A Grande Arte de Sérgio Ricardo
Afastamento da Mídia e o Novo Regionalismo

 A partir do famoso episódio da quebra do violão em 1967, Sérgio Ricardo começa a ensaiar uma nova fase de sua conturbada carreira: independência dos grandes meios de comunicação. A quebra do violão representou mais que um ato de revolta contra a indústria em que se transformaram os Festivais - um balão de ensaio para a implantação da moderna industria cultural. Representou uma ruptura com esse esquema industrial. A destruição do violão não foi um diálogo com o público ou com a cultura daquele momento. Foi o sinal de desprezo por todo o processo que se constituía naquele momento: não aceitar as regras e romper definitivamente com a nova estrutura.

 Mas foi uma atitude de duas vias: se Sérgio Ricardo demonstrava ser independente da grande industria cultural, esta, por sua vez jogava Sérgio Ricardo no ostracismo. Daquele 1967 em diante, Sérgio Ricardo rarissimamente vai aparecer na mídia (designação que surje no início dos anos 70, agora usada para substituir a terminologia “indústria cultural de massa” que, eufemisticamente, já havia sido substituída por “meios de comunicação de massa”).
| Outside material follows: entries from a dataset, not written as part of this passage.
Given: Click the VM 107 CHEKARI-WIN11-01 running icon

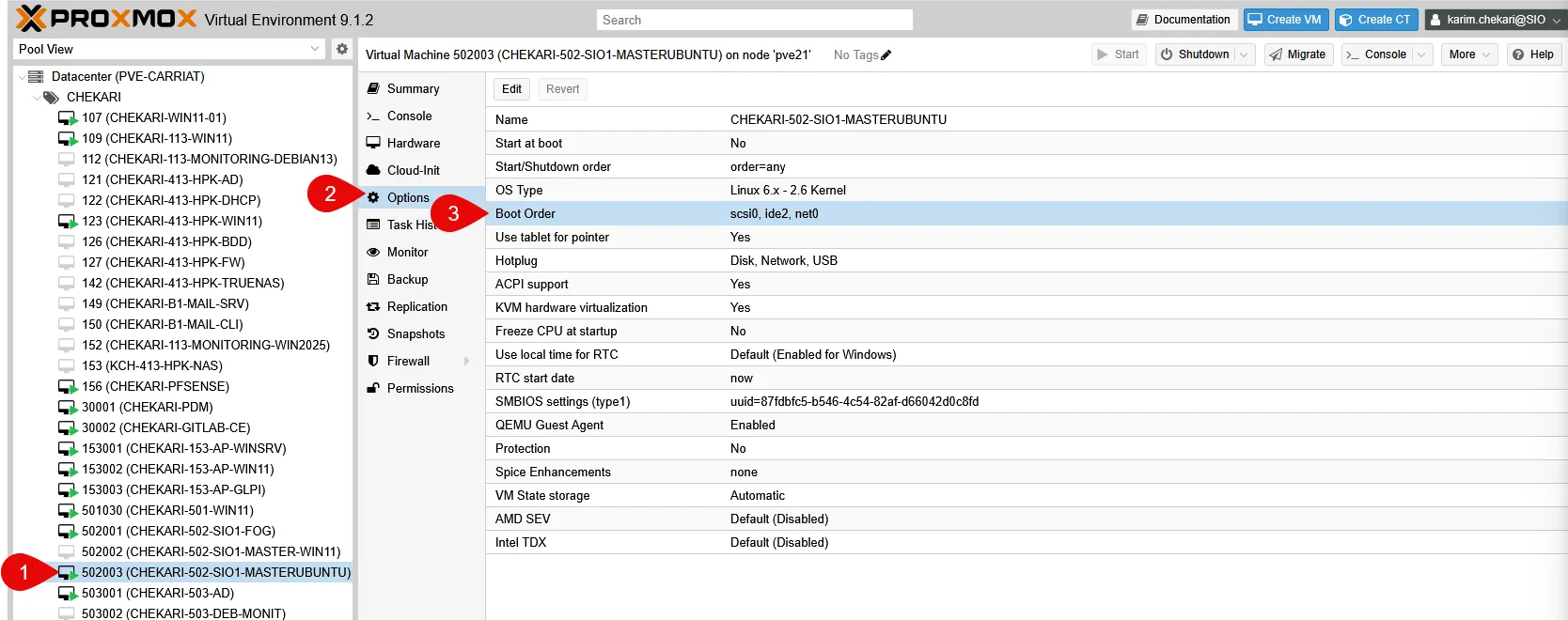Looking at the screenshot, I should coord(67,118).
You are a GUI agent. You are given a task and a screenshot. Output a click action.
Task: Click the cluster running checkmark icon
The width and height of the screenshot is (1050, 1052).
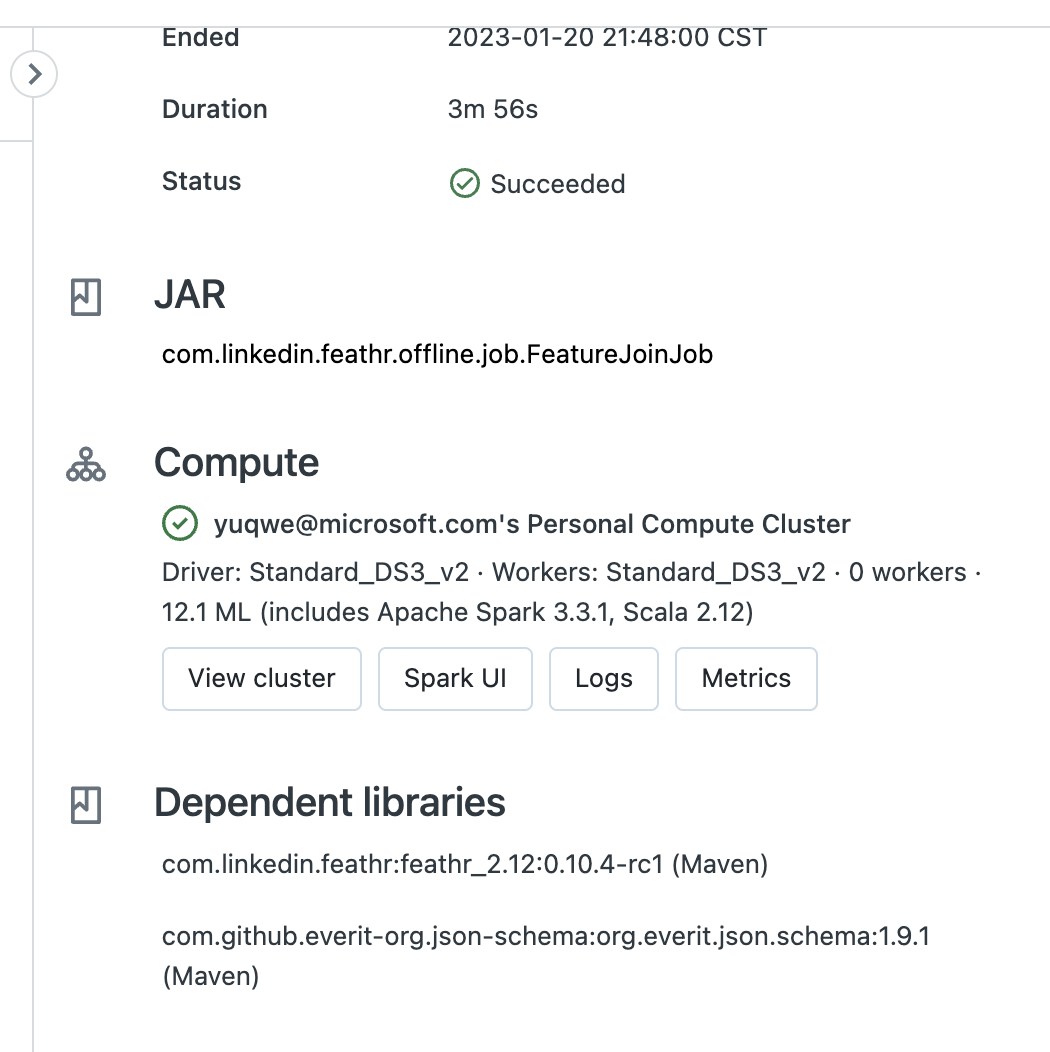pos(179,523)
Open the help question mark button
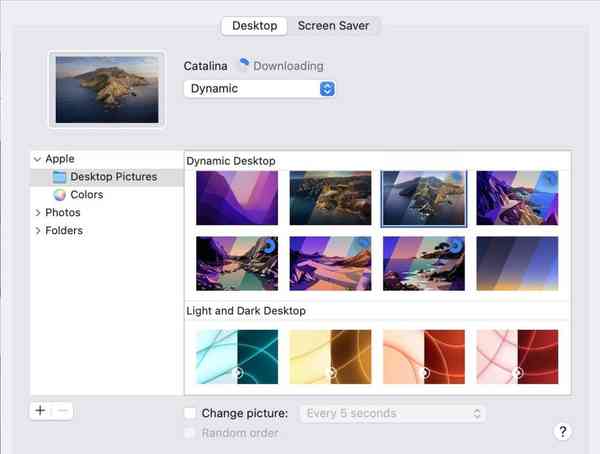The height and width of the screenshot is (454, 600). (x=561, y=431)
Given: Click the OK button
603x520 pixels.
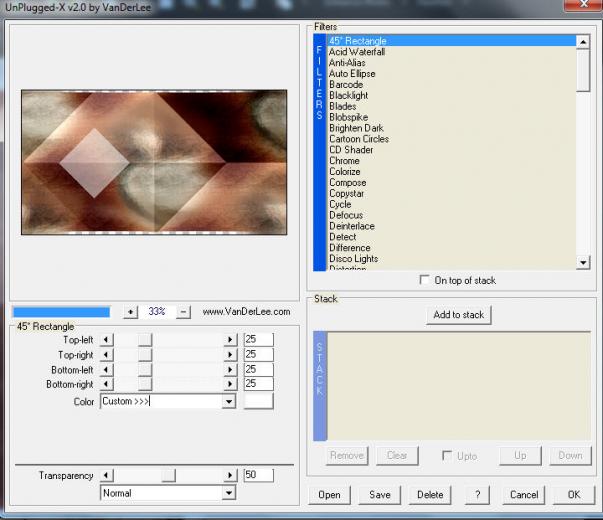Looking at the screenshot, I should click(573, 495).
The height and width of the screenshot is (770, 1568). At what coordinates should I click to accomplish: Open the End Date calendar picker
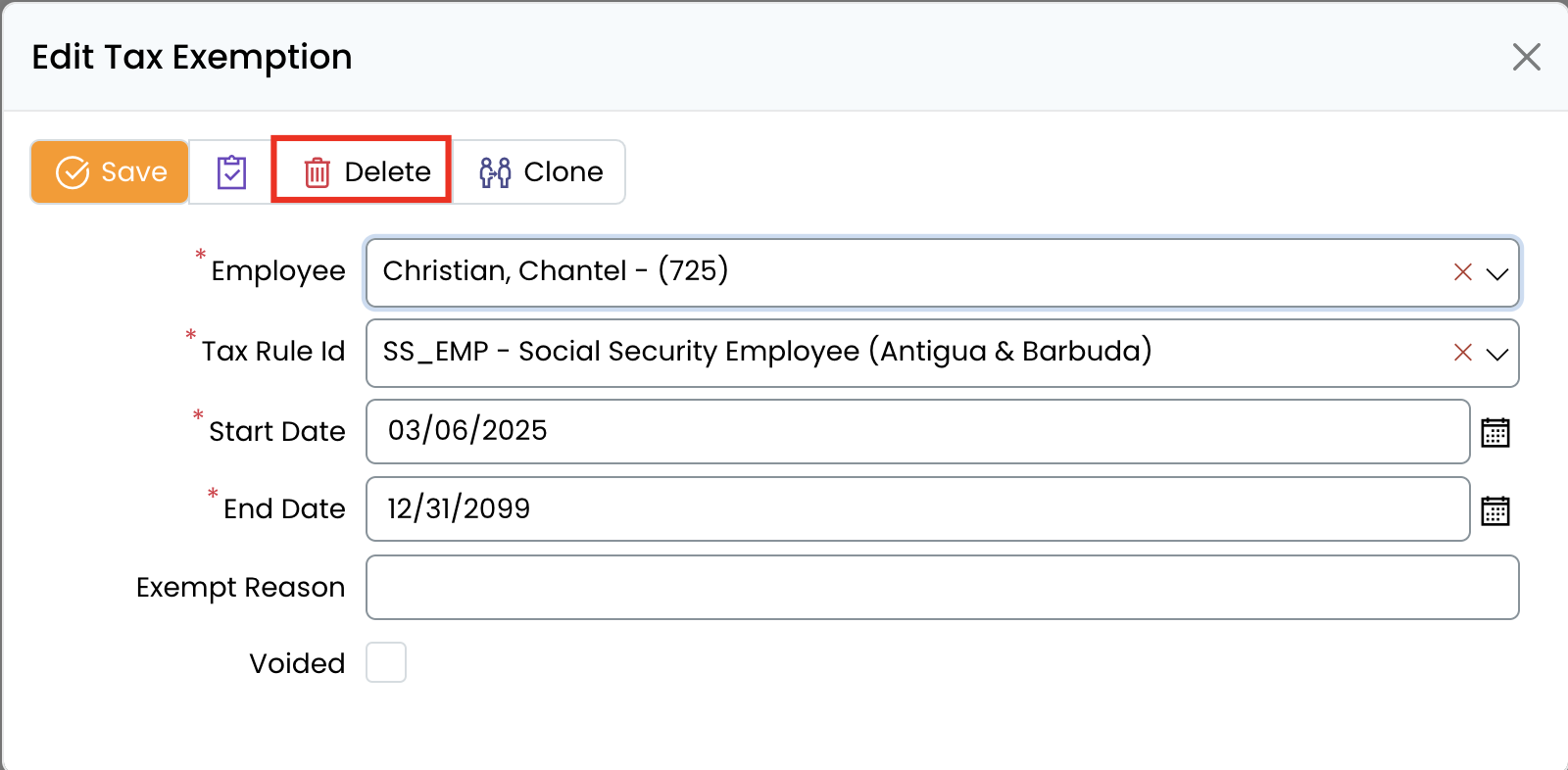1494,510
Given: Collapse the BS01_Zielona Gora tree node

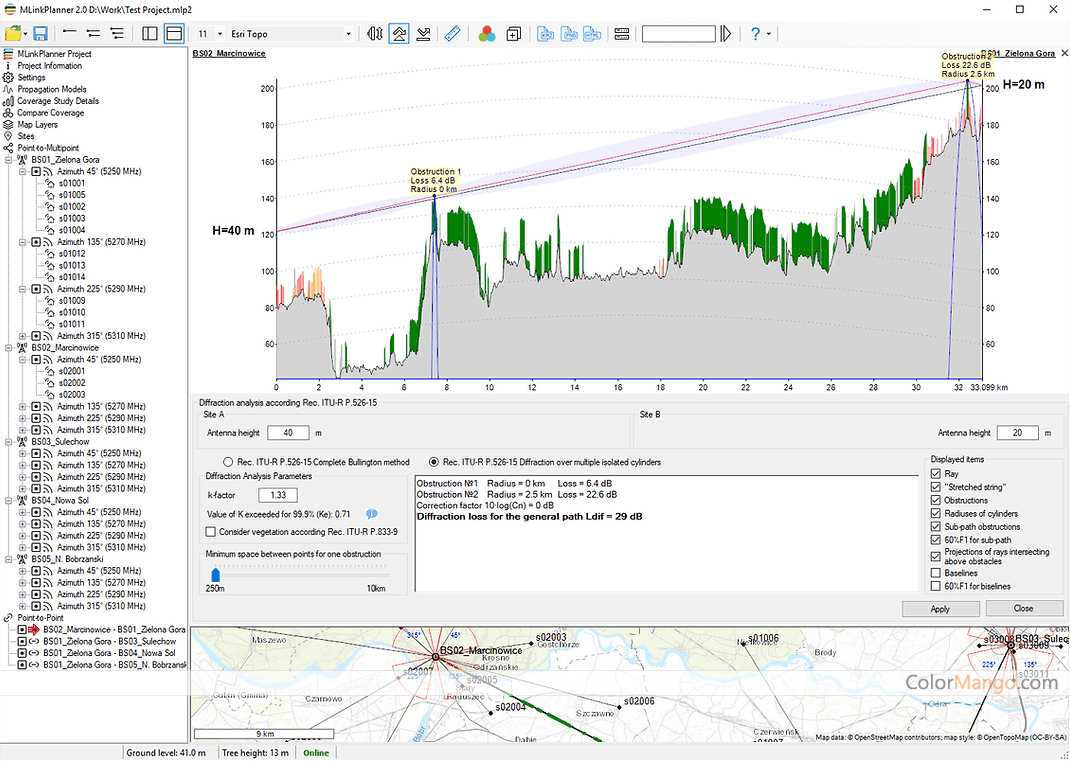Looking at the screenshot, I should (9, 160).
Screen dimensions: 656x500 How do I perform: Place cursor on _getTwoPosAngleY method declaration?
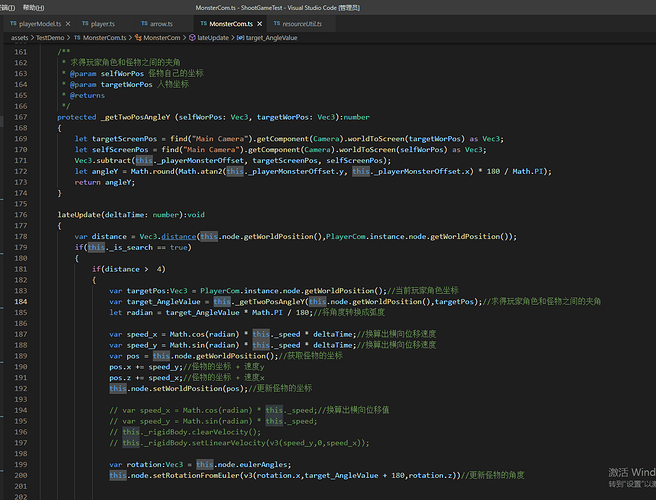[x=134, y=116]
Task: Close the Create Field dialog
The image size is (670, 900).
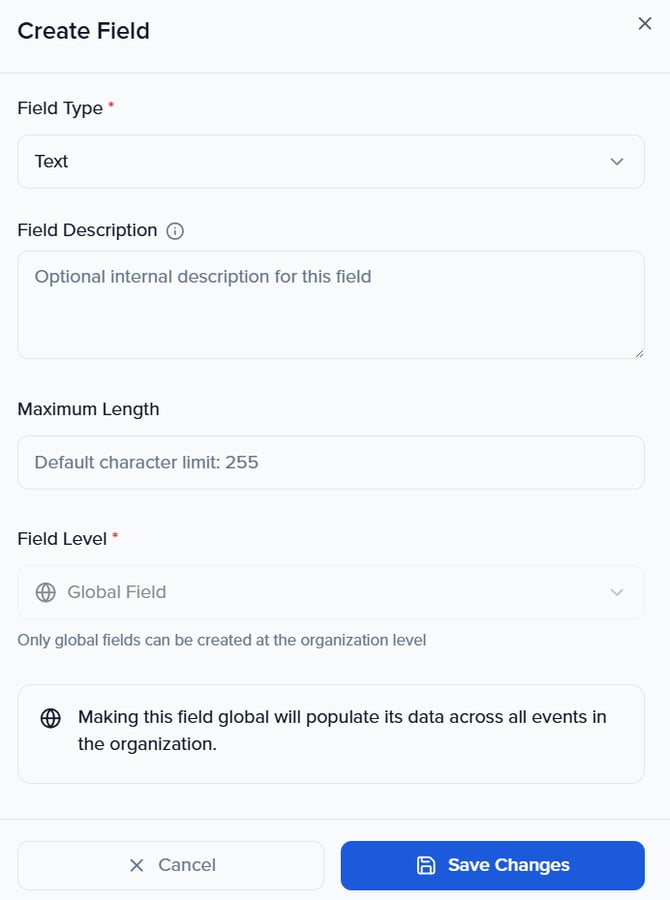Action: (645, 24)
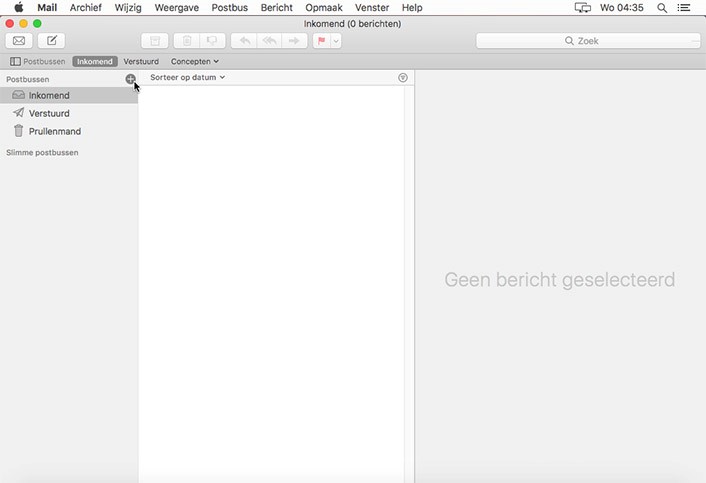706x483 pixels.
Task: Click the Reply arrow icon
Action: point(244,41)
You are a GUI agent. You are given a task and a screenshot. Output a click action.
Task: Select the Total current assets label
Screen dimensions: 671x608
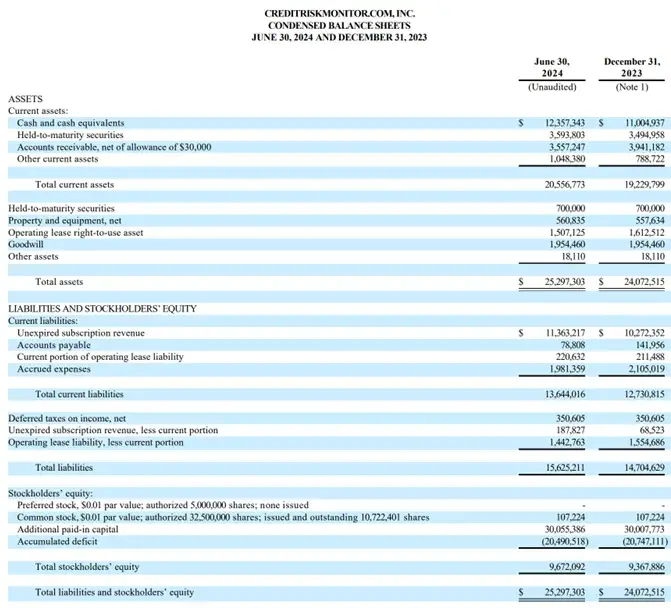[x=74, y=185]
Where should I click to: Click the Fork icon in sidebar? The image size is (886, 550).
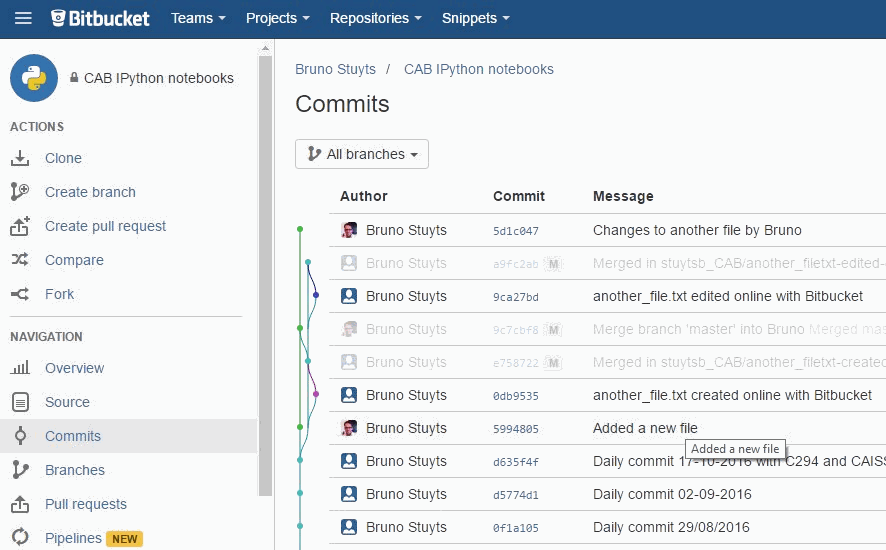pos(20,294)
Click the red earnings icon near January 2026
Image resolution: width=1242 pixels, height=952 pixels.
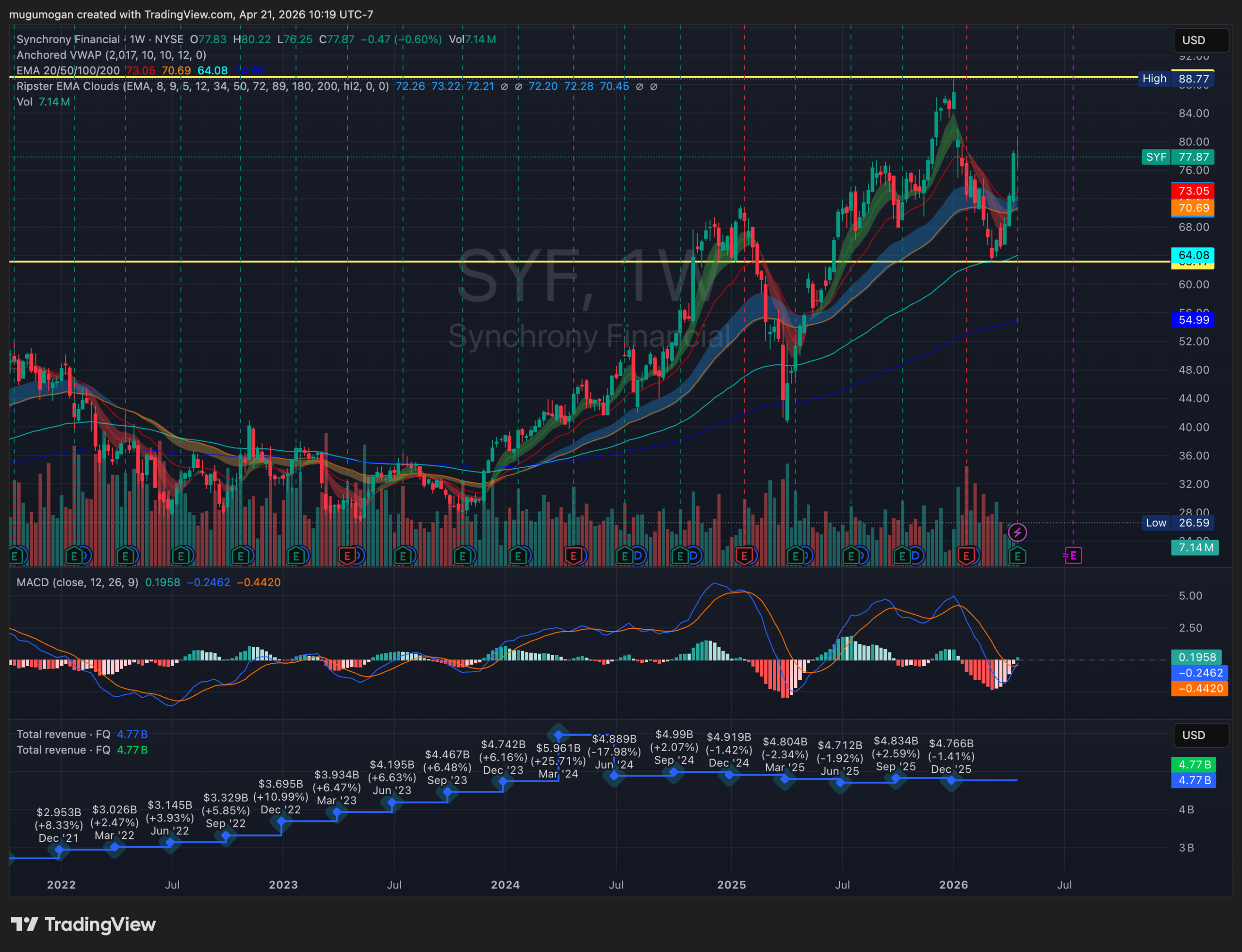pyautogui.click(x=966, y=556)
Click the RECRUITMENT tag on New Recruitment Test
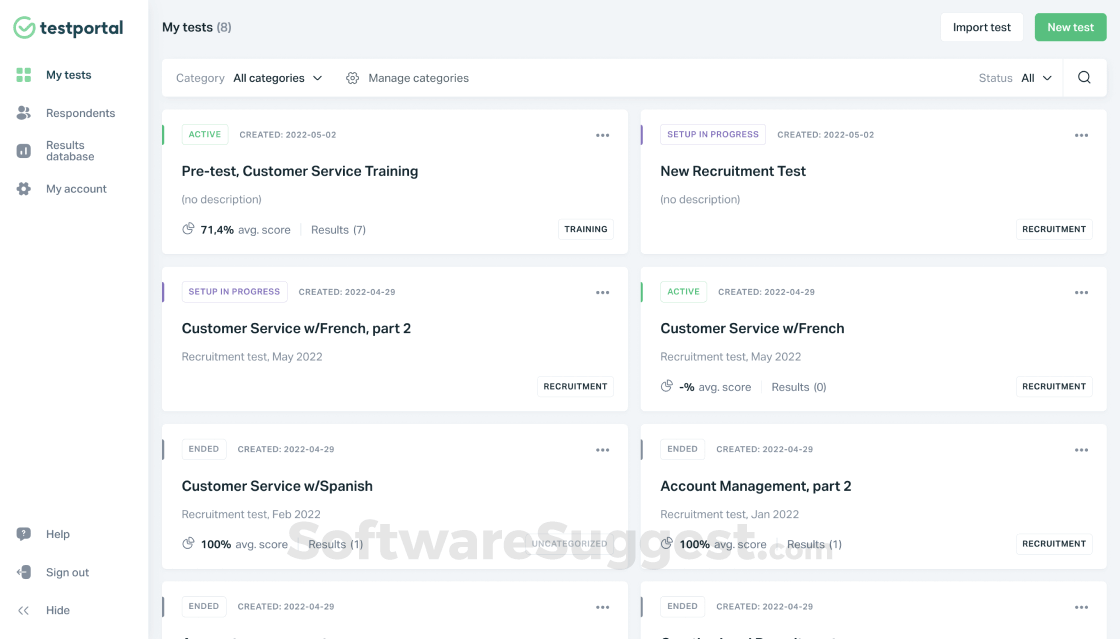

 Seu trabalho vai se caracterizar pela independência frente à mídia, por um lado, e pelo caráter alternativo, por outro. Alternativo devido ao espírito totalitário da mídia no país. Apenas 4 ou 5 grupos dominam todo sistema de comunicação, num processo centralizador levado a cabo pelo regime militar. Desta forma, o espaço para veiculação de qualquer produção desvinculada desse restrito grupo, só poderia se dar por canais alternativos. Tal foi o estrangulamento de espaço, que Sérgio Ricardo gravou apenas 3 ou 4 discos desde então, em gravadoras pequenas e produzido por amigos. Apesar de não parar de produzir é pouco lembrado ou sequer citado. Para efeito de Mídia ou popularidade podemos afirmar que sua carreira “acabou” desde o episódio da quebra do violão. Porém, para efeito de atividade artística, podemos afirmar que sua carreira ainda estava para acontecer, sempre numa evolução crescente, inovando e excitando a vida cultural por onde passava, deixando sempre a marca da indignação e da reflexão. Esse desassossego criador de Sérgio Ricardo só foi possível exatamente por estar ele liberto das amarras do sucesso e do grande público. Caso fosse consagrado nos Festivais, provavelmente sua arte ficaria pressa a um determinado padrão Bossa-Nova.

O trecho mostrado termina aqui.